Fedora = Software Developer or Geek

Both are very good distros.....but who wants to try linux when they're already getting XP or Vista for free.............


----------



## tallbeing (Aug 1, 2008)

You are saying 0 out of 10,000! Well I am just a student of class VIII and believe me 35 (including me) of the 50 students in our class had a taste of Ubuntu and 29 of them are currently using it, if i count my seniors and kousins the number would have been many more. Most south indian states and west bengal have adopted Linux as their primary OS in Goverment Offices. I feel the ratio should have been at least 1 out of 500. 
Moreover driver support for Ubuntu cannot be underestimated. For instance Realtek HD Audio in D945GCNL which is the current primary choice for most branded P.C. is not supported in XP. It is only through a simple trick (search the site, you will get it, written by Choto Cheetah) through which you will be able to install the sound  driver. In addition to that the sound is coming from both my speakers and my Creative EP630 is not up to the mark from the P.C. whereas it runs just fine when plugged in my Sony Music System. The same is not the case with Ubuntu. With Pulse Audio the sound is Crisp with detailed Highs and Lows. The bass is also good.
Piracy is rampant in India. You cannot help stop it. But why encourage it. Instead we should suggest people to go with the Open Source Movement. 
Lastly, you are right with the line Ubuntu=New User, Fedora=Software Developer or Geeks. Though Fedora has improved a lot but it is still lagging behind Ubuntu when taking in mind the number of apps bundled and the ease of use.


----------



## desiibond (Aug 1, 2008)

tallbeing said:


> If you all are so interested to leave XP so why not try Ubuntu or Fedora. With Version 8.04 (Hardy Heron) Ubuntu has posed a serious threat to Microsoft.



ROFLMAO!!! serious threat to Microsoft. ROFLMAO!!!

PS: linux market share is increasing at 0.01% per year. Considering it as serious threat to Microsoft??
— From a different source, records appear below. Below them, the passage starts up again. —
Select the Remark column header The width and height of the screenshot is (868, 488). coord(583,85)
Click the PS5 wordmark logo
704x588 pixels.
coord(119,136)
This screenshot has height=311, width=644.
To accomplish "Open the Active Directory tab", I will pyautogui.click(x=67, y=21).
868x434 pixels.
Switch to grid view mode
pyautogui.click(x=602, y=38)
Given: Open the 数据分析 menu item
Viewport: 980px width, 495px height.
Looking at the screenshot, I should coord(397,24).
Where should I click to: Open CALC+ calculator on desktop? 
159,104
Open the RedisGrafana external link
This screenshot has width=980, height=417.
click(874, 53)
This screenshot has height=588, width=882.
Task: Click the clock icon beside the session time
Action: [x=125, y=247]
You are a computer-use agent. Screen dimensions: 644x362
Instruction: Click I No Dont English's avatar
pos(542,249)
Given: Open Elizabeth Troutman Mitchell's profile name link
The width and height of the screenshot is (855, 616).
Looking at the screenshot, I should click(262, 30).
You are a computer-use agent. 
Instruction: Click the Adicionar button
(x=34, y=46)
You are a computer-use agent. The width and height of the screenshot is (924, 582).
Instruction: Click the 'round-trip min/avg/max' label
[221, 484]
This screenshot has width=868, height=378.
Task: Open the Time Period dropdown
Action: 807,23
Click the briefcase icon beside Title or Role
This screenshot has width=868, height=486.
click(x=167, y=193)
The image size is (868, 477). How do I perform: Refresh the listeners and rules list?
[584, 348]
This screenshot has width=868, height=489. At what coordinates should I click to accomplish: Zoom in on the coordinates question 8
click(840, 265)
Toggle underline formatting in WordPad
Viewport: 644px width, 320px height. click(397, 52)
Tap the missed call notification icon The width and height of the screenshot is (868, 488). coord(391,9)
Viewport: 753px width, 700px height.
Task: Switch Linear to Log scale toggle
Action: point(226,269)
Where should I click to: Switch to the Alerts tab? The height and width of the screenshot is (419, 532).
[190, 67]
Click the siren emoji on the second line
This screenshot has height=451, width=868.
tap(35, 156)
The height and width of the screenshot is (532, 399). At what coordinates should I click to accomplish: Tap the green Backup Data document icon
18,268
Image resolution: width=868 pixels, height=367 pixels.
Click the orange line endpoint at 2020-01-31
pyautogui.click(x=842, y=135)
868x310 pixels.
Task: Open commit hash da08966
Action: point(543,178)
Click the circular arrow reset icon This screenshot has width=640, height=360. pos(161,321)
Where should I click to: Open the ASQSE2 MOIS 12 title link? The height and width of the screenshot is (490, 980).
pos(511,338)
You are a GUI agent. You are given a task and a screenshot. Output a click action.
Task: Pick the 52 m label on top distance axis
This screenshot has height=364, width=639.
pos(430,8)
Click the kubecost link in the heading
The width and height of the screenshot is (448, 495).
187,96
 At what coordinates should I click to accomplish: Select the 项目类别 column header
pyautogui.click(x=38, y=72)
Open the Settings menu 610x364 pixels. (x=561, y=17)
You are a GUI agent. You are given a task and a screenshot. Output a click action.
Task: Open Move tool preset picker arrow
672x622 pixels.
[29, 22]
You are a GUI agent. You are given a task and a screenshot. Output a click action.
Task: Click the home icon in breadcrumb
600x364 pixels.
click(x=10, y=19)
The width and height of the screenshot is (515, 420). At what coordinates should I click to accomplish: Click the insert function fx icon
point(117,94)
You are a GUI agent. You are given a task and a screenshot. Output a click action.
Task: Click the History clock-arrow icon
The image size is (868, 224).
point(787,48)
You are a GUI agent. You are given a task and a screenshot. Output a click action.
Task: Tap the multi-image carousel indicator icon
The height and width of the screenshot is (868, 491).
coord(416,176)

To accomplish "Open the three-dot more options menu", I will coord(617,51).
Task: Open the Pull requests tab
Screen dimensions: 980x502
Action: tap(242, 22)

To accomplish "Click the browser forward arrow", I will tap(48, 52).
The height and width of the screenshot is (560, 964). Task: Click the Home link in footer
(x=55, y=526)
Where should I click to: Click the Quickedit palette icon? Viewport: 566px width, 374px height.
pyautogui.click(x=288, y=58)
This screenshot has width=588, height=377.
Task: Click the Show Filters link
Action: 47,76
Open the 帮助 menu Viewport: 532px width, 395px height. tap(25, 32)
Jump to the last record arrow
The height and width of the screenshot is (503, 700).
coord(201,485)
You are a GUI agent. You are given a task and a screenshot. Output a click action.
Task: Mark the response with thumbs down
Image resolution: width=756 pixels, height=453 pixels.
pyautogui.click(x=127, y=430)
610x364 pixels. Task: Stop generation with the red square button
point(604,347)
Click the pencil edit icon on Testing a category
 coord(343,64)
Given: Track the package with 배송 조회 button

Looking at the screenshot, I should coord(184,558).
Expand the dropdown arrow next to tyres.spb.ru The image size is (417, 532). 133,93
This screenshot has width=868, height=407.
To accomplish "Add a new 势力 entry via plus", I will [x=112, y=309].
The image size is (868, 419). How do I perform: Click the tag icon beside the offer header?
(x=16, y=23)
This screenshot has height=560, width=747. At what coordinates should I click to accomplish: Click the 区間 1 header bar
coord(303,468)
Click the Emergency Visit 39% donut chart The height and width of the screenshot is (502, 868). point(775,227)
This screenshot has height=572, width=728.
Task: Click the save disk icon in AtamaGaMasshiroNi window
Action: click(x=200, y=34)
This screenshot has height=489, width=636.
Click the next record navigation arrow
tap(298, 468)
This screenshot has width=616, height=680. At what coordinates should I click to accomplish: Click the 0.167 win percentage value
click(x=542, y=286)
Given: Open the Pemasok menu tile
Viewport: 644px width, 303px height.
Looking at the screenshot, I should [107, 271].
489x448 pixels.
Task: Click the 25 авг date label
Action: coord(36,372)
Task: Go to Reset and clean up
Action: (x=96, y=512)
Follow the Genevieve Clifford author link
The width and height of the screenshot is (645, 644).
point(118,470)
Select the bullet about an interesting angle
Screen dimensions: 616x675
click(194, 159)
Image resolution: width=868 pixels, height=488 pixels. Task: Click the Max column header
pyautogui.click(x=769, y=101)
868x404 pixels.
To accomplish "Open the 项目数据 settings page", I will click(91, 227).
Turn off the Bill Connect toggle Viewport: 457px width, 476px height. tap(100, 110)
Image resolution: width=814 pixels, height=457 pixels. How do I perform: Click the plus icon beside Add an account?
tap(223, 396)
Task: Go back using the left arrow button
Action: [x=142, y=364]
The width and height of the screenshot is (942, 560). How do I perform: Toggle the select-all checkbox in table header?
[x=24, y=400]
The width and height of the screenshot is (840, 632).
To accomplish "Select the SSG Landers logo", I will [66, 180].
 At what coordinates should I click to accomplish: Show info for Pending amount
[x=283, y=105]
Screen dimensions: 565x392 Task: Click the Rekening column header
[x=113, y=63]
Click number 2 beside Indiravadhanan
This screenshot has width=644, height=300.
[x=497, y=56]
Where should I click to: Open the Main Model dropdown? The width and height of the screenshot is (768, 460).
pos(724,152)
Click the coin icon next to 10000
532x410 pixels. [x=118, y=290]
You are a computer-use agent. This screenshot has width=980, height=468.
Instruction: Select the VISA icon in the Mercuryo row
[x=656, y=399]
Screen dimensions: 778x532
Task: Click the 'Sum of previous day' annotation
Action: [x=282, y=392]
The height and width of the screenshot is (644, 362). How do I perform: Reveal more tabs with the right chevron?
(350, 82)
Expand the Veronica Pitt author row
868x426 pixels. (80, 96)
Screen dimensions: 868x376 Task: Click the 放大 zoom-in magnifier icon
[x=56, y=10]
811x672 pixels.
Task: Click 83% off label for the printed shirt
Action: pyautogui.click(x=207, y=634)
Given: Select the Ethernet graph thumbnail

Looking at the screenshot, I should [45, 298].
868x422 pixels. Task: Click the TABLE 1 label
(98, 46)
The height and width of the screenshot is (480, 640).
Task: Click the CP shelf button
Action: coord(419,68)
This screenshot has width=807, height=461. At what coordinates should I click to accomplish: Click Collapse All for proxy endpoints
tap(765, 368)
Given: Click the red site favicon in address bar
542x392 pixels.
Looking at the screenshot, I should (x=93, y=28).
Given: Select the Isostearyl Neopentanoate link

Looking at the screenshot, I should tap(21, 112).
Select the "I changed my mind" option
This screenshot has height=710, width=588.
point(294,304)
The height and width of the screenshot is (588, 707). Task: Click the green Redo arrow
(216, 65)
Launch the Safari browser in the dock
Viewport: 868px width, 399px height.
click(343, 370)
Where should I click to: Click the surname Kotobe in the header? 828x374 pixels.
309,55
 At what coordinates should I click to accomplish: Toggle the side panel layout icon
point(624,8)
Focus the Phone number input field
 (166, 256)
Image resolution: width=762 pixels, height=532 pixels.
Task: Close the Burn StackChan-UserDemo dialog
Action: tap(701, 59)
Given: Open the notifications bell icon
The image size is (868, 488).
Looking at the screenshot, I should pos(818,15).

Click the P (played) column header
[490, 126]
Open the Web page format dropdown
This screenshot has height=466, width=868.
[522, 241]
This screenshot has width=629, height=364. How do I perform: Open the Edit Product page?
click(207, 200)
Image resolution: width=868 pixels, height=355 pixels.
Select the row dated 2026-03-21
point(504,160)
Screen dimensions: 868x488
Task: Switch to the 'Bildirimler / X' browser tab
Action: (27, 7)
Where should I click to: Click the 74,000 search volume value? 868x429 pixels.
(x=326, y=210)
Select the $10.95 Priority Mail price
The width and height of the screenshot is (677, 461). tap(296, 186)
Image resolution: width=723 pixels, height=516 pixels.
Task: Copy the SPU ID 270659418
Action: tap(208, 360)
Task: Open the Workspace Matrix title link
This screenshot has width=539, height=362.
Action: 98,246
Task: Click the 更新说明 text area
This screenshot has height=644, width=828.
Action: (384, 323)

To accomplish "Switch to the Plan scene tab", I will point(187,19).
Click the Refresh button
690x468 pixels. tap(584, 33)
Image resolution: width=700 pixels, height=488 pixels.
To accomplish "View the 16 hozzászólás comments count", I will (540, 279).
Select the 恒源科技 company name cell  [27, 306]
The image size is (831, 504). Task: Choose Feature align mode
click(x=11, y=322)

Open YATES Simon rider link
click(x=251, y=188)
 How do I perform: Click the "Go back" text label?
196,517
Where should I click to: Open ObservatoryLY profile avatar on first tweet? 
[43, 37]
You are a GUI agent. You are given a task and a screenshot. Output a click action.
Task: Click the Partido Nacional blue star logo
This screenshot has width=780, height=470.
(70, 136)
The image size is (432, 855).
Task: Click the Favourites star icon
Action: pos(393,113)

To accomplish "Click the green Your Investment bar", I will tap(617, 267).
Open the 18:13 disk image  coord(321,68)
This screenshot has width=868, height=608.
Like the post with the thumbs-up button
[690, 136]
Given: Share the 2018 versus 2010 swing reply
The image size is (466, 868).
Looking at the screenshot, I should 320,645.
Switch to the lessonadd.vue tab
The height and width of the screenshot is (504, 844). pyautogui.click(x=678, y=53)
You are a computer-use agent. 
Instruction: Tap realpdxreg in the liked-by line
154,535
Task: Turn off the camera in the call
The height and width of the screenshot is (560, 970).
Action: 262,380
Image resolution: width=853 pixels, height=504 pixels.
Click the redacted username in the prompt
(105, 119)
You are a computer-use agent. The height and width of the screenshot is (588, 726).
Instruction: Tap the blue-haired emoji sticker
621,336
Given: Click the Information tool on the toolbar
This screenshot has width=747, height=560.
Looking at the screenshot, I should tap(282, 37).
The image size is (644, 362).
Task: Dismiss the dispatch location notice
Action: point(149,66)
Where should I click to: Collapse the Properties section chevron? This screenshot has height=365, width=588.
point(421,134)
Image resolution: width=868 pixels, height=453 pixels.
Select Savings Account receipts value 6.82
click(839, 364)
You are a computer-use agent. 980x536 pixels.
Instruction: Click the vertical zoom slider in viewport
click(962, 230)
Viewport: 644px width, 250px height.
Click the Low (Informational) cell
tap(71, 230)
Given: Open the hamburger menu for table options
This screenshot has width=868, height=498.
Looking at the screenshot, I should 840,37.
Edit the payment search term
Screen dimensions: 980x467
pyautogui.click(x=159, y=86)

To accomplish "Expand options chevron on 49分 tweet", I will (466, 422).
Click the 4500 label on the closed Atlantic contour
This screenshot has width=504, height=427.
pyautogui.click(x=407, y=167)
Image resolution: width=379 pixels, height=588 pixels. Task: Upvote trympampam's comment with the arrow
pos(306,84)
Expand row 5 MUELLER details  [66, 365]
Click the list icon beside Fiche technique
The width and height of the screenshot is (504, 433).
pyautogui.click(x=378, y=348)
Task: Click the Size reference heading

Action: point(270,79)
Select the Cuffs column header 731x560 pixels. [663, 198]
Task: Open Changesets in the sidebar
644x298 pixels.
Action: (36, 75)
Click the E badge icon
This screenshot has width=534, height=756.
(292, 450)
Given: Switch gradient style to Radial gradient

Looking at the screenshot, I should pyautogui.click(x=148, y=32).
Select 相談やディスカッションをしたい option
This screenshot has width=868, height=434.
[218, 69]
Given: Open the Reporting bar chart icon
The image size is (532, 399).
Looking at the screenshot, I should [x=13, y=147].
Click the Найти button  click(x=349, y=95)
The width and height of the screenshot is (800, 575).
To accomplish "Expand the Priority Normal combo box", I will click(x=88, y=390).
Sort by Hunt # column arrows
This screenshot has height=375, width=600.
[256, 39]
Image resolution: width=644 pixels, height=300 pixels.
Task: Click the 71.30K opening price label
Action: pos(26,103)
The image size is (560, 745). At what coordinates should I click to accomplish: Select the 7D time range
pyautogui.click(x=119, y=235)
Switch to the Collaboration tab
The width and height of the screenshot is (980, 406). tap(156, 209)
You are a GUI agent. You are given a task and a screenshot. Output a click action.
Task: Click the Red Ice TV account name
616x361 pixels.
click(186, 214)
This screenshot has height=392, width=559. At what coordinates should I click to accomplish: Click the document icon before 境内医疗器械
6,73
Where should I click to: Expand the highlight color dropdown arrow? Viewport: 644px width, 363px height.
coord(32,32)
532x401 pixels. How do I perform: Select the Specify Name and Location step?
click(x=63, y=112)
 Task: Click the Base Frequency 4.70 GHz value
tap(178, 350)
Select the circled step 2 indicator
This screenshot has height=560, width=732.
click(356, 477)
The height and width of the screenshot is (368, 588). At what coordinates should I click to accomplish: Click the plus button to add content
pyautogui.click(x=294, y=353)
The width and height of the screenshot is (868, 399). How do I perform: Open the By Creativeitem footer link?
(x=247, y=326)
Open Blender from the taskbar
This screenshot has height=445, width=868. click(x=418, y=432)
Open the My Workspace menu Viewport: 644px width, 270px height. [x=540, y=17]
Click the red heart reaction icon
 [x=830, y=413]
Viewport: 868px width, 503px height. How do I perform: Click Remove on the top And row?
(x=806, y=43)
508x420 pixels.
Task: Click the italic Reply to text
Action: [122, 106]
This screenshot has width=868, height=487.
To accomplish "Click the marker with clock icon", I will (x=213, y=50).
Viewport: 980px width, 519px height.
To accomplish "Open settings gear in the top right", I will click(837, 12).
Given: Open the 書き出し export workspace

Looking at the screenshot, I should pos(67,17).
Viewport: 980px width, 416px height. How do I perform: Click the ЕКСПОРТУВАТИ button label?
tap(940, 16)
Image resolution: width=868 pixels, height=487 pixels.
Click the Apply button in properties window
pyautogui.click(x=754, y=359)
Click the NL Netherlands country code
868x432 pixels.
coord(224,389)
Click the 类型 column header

First and foremost, keep those linux things away from this thread. This thread is to discuss whether or not to upgrade to Vista.

So, post your ubunutu gubuntu things in linux thread. NOT IN HERE BUDDY!!!

here, this video is for you: *tv.truenuff.com/mac/gaming.php


----------



## iMav (Aug 1, 2008)

Threat! That's weird! When did that happen?


----------



## prasath_digit (Aug 1, 2008)

tallbeing said:


> Well I am just a student of class VIII



Hmmmmmmmmmm..........i don think so........



tallbeing said:


> Piracy is rampant in India. You cannot help stop it. But why encourage it. Instead we should suggest people to go with the Open Source Movement.



WAAAAAAAAT?.........U...u.u......really think tats gonna work in india?.......U really think    people will listen?................hahahahaha....hooooohooo.......


----------



## desiibond (Aug 1, 2008)

also, ever thought why people in India (or all over the world) are not moving to Open Source softwares though they are free????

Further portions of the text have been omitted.